(Dataset entries)

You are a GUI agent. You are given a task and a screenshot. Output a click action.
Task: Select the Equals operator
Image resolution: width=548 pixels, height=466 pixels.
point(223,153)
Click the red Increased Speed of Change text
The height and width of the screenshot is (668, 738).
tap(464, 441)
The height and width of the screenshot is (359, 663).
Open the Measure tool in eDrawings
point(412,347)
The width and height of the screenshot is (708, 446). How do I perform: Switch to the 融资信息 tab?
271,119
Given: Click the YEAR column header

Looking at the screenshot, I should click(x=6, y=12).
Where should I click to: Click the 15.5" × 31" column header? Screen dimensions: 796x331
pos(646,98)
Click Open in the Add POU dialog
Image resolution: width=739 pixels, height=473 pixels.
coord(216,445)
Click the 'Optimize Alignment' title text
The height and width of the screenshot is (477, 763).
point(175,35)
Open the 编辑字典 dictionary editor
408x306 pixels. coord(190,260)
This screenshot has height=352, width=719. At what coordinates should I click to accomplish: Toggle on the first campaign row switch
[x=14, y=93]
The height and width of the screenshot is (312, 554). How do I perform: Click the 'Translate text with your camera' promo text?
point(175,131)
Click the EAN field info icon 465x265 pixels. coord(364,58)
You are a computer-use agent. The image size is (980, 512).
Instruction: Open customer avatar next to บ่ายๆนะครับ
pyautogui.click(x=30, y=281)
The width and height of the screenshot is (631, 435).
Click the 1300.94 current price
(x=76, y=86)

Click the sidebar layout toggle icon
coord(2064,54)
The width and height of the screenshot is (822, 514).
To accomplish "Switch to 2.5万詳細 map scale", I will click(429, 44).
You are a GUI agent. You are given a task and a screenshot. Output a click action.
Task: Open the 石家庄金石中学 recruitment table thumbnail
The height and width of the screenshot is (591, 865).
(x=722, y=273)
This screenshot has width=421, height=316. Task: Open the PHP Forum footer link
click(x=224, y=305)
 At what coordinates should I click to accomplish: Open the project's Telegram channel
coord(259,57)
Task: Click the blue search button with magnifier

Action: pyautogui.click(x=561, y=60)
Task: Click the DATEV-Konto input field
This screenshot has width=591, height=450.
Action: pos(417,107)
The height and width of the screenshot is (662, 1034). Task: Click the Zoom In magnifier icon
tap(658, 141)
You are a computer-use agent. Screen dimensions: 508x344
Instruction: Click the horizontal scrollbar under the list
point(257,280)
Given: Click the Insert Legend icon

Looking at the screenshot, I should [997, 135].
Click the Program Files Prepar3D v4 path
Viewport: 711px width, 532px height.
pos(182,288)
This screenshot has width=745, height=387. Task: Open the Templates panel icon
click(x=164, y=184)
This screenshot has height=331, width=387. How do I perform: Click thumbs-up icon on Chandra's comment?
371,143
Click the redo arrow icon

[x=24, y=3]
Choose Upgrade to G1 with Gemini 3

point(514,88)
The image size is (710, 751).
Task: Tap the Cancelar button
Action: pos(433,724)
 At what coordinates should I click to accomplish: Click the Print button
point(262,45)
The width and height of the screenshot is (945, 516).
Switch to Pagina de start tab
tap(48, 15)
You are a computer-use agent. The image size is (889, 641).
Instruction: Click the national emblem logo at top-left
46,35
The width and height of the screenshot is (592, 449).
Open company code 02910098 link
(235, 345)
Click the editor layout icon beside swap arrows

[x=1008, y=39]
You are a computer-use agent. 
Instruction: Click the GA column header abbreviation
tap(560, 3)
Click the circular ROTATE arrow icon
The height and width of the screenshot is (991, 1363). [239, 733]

> [PROBLEM STATEMENT]: All lines with the word "field" are needed; pull them from the entries and copy each.

> [RESULT BELOW]:
Click the EAN field info icon 465x265 pixels. coord(364,58)
Task: Click the DATEV-Konto input field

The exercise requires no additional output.